A Talking Picture (2003) / Drama
aka Um Filme Falado

MPAA Rated: Not rated, but probably PG for thematic elements
Running Time: 93 min.

Cast: Leonor Silveira, Filipa de Almeida, John Malkovich, Catherine Deneuve, Irene Papas, Stefania Sandrelli, Luis Miguel Cintra, Nikos Hatzopoulos
Director: Manoel de Oilveira
Screenplay: Manoel de Oliveira

 

 

At the time of its creation, Manoel de Oliveira (I'm Going Home, The Convent) was (and still is, as of this writing) the oldest living film director still working, at the age of 95.  I mention this, not because it is important, but it is factual, as well as an interesting tidbit in itself.  It's also a perfect example of what the film that he wrote and directed, A Talking Picture, is like.  It is a nonstop semi-travelogue full of interesting facts and trivia, showcasing historic locales and dialogue that frequently engages the characters in discussions of social significance, both past and present. 

Although it would seem like a fairly dry experience (and it sometimes can be), it soon becomes clear that there is a direction that the story is headed, no doubt inspired by the aftermath of 9/11.  It is about the emergence of civilizations, and how they have all become dominant and eventually faded over time, but more importantly, how they have all contributed to shape the world we have today.  More specifically, the dealings between the European and Arab world emerge, in all of their affairs and wars, and the implications of all of this for today's society of dichotomy.
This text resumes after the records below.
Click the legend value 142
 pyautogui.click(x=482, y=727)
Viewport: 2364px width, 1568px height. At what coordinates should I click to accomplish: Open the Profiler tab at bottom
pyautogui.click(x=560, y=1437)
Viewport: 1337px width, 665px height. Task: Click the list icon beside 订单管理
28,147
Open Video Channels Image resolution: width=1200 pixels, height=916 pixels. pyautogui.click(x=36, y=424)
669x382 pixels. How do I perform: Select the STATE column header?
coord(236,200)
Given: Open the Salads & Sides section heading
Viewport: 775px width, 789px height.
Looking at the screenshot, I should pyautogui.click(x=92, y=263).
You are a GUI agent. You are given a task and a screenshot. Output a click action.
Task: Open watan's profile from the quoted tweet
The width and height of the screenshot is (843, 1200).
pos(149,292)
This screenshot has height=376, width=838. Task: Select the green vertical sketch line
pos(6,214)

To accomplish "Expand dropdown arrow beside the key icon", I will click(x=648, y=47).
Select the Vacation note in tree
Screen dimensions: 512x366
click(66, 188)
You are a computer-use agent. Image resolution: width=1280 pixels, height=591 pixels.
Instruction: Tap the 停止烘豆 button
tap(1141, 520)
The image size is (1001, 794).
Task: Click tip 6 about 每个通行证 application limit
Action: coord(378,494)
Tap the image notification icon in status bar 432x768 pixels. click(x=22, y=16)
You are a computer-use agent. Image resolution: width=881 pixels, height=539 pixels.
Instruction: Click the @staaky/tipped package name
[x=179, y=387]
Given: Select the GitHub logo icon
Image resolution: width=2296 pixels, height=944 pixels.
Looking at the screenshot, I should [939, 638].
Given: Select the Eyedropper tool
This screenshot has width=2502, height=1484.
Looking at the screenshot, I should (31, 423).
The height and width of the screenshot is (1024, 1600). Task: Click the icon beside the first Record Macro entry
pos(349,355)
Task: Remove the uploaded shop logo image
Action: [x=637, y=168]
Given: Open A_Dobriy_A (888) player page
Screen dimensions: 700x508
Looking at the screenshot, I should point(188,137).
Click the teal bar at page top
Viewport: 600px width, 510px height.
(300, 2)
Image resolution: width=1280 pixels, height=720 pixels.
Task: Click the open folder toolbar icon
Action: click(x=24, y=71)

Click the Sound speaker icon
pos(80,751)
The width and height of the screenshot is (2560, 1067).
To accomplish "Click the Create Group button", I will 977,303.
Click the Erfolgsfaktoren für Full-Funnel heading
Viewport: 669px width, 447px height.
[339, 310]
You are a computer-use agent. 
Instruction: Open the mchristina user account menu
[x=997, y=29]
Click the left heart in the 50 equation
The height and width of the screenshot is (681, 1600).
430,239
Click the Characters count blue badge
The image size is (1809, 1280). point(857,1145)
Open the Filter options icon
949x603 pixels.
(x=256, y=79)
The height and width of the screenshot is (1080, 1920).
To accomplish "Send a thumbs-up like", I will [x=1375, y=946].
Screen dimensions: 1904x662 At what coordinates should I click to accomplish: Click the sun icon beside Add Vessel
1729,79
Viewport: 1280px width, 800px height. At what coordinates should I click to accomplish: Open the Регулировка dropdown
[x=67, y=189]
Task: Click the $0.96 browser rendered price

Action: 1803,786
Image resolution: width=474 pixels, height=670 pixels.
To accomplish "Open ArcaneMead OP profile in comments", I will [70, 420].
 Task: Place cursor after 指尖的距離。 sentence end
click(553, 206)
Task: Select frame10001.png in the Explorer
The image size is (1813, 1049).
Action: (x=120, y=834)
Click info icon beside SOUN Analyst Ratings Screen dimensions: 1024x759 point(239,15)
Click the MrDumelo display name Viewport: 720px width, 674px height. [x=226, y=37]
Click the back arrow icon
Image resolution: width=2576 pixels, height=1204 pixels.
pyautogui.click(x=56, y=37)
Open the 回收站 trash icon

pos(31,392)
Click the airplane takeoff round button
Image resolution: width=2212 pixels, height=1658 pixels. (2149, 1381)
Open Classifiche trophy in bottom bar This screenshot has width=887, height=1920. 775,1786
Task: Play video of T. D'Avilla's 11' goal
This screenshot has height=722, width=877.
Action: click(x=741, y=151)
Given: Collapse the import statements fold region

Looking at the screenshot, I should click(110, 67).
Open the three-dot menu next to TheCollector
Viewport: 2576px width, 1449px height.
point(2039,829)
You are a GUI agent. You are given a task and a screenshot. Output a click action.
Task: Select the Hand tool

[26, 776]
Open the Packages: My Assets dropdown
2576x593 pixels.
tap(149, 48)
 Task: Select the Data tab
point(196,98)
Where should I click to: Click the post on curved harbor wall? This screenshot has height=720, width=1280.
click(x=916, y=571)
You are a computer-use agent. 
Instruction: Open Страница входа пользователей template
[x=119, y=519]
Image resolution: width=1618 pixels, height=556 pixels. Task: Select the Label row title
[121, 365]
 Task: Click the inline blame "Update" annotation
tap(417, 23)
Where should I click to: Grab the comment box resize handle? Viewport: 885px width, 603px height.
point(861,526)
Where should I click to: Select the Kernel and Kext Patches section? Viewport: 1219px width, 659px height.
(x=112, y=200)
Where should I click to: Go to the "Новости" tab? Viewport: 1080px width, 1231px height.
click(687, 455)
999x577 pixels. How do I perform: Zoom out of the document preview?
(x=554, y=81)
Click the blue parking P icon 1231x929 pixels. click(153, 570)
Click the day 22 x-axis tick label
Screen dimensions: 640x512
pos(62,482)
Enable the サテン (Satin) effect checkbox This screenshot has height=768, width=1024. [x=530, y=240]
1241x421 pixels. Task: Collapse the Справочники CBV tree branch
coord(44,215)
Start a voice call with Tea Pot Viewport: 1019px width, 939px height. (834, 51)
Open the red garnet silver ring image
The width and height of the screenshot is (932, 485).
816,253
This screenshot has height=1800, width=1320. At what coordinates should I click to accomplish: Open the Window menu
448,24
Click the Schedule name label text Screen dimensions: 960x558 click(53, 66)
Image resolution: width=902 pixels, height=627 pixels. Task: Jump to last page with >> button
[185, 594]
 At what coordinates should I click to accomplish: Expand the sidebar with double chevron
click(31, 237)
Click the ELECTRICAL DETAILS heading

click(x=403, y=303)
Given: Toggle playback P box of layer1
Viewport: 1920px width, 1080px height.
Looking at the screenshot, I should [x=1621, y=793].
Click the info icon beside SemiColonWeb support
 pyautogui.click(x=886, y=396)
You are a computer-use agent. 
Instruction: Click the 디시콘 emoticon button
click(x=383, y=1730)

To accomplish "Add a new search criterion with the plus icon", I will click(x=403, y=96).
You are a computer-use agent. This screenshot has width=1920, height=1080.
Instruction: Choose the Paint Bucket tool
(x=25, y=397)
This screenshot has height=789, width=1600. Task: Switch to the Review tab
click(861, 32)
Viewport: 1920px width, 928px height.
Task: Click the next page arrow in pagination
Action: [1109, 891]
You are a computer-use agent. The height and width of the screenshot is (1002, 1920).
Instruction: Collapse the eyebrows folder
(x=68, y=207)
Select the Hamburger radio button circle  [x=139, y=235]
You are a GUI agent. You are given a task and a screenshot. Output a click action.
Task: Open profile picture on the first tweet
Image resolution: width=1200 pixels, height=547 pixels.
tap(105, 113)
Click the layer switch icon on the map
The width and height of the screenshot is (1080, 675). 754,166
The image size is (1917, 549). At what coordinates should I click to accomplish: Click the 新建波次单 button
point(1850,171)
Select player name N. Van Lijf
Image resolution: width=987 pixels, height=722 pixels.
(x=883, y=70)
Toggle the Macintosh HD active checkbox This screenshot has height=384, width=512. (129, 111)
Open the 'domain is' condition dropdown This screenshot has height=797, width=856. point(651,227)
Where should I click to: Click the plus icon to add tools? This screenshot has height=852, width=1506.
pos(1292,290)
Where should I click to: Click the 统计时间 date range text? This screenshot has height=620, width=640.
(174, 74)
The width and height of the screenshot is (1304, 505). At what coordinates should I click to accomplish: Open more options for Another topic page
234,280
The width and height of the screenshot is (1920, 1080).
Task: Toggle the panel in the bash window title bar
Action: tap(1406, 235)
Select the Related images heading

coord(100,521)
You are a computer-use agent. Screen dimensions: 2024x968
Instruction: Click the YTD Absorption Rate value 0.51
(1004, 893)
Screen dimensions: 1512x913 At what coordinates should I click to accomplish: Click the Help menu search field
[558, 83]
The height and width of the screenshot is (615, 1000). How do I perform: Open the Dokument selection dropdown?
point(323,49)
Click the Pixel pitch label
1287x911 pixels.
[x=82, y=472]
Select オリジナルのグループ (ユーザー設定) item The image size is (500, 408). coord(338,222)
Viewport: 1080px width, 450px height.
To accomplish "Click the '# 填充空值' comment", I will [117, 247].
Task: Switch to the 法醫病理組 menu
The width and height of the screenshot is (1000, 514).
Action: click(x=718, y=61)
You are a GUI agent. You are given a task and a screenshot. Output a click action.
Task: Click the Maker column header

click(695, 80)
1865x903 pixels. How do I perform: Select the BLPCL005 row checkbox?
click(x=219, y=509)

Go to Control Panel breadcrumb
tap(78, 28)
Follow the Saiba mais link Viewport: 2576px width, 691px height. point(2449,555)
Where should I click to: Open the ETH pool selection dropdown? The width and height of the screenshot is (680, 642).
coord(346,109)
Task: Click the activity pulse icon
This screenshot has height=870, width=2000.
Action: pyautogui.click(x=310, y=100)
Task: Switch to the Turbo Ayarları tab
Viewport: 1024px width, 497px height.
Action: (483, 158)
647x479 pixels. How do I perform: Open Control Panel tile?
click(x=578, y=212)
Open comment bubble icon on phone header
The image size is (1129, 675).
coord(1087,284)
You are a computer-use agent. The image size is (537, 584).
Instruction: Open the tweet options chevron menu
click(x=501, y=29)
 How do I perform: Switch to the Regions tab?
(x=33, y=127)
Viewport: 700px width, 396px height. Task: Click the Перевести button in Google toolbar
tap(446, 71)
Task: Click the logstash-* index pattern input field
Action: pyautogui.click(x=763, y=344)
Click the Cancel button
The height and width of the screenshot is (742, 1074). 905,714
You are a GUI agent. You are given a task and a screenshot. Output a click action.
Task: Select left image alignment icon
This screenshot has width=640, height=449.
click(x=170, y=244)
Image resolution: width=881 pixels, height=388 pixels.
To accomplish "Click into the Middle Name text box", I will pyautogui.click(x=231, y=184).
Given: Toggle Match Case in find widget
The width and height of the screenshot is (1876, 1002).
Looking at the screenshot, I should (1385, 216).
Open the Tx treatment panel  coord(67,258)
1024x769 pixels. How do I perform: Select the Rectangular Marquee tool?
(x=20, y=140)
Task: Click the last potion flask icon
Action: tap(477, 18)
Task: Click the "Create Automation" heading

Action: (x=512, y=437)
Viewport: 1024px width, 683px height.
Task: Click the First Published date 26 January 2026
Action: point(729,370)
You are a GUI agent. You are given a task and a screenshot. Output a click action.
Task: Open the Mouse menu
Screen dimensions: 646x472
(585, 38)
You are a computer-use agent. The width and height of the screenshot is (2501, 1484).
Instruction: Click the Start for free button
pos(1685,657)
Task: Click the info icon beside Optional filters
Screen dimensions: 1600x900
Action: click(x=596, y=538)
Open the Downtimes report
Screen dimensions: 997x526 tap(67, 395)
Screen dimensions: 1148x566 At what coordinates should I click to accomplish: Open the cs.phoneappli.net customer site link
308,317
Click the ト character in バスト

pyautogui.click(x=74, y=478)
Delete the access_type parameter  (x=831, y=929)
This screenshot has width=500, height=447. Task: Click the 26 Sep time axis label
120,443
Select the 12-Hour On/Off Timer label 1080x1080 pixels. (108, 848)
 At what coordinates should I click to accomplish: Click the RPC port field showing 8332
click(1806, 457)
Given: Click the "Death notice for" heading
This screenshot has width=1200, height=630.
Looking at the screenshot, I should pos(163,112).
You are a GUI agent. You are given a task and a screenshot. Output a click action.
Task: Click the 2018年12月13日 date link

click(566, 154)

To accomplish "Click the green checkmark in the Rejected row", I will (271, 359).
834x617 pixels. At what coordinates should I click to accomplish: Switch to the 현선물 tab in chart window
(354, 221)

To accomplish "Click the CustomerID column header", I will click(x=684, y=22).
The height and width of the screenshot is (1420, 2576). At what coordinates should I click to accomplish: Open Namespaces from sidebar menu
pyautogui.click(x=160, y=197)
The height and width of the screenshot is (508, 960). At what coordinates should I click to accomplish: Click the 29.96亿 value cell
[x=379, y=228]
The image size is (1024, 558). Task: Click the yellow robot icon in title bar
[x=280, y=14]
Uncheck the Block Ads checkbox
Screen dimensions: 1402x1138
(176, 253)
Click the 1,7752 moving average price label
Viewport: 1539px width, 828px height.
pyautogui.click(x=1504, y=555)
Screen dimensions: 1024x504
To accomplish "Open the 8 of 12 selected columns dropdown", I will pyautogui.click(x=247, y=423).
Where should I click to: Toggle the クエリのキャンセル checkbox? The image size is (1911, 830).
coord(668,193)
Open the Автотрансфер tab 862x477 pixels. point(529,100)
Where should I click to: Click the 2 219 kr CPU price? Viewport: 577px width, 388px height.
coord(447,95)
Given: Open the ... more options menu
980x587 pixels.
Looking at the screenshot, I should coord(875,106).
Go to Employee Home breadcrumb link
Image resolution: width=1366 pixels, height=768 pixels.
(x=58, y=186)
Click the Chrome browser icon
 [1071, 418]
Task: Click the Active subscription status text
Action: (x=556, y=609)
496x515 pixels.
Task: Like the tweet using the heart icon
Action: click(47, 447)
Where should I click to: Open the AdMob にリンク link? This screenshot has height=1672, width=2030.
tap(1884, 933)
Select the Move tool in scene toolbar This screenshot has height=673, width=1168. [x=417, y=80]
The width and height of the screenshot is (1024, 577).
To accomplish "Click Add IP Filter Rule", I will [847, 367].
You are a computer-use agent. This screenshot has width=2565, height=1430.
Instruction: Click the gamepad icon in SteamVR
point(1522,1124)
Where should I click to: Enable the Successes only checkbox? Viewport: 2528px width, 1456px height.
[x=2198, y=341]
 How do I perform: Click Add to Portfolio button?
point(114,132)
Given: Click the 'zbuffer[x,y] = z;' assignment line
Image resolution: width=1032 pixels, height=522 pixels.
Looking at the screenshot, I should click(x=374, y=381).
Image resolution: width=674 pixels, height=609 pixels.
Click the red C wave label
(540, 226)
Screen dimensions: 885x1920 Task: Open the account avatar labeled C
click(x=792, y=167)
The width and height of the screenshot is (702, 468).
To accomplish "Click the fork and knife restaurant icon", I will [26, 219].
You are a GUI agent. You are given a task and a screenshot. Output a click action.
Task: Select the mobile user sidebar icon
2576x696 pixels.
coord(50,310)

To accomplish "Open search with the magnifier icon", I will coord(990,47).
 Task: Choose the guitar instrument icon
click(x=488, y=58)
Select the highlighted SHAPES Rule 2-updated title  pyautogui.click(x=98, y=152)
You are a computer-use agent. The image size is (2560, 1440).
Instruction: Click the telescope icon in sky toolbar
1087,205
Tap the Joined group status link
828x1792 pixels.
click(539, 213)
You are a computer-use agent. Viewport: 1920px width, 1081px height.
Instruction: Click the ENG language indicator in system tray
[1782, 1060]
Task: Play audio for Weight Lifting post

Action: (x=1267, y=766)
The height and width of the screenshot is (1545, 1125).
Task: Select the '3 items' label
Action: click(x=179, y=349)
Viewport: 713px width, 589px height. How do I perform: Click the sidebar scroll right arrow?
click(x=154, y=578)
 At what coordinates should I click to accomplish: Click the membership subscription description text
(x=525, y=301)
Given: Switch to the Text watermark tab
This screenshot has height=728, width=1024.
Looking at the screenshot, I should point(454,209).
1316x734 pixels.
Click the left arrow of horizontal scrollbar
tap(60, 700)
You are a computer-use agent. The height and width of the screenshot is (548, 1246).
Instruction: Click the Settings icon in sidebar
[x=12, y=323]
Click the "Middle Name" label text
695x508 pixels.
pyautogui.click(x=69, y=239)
De Oliveira casts favorite actress, Leonor Silveira, as Rosa Maria, a Portuguese history professor traveling via cruise with her inquisitive young daughter, Maria Joana.  They are off to see Maria Joana's father, but along the way, Rosa Maria has decided to see all of the sites she has only come to know through her history books, and to impart their significance to her daughter along the way.  Athens, Pompeii, Istanbul, Egypt, and India are some of the important stops, as they admire the architecture and famous locations of religious and cultural focus.  On their travels, they also meet many people, including the captain of their vessel, John Walesa (John Malkovich, Knockaround Guys), who includes them in an interesting discussion with different European women (Deneuve, Papas, Sandrelli) of fame and beauty.  The histories of each country of origin is discussed, through art, language and customs, and the common bonds between them.

A Talking Picture might be of interest for armchair tourists and those who enjoy the History Channel, as it does feature a wealth of information and nicely shot vistas around famous world monuments.  In many respects, it feels very much like an educational video, with its unnatural conversations between colorful characters contrived in order that an overall message can be delivered.  Only in the final moments does A Talking Picture begin to resemble a straightforward film, although it is still in allegorical mode, never really developing its characters or events as anything more than a means to an end. 

While the movie is occasionally interesting, it is also very bland and uneventful much of the time.  Casting well-known actors in supporting roles does help spice things up a bit, and there are conversations between the characters that are poignant and smart enough to almost make the film worthwhile. 

As mentioned previously, there is a message to all of what we see, and we get the sense that it is all heading up to something important, and without spoiling it, it is an event that brings all of the discussions to a head.  Unfortunately, what should have been the most gripping and erudite moments of the movie lay limp and ineffective, and what's worse, predictable.  It sure doesn't help that the final freeze framed shot is unintentionally humorous, where it should have been much more serious, given the gravity of the situation at hand. 

A Talking Picture is a stiff and artificial piece that contains its share of interesting moments, but never really achieves the absorption level required to make it truly compelling.  The allegorical qualities will keep the attention of some of the more perceptive members of the audience, especially as it pertains to the post-9/11 climate, but even in this respect, the presentation could have been handled with a little more depth of feeling.  Elegantly developed, but lacking the emotions and vitality that any film about rich cultural commentary should.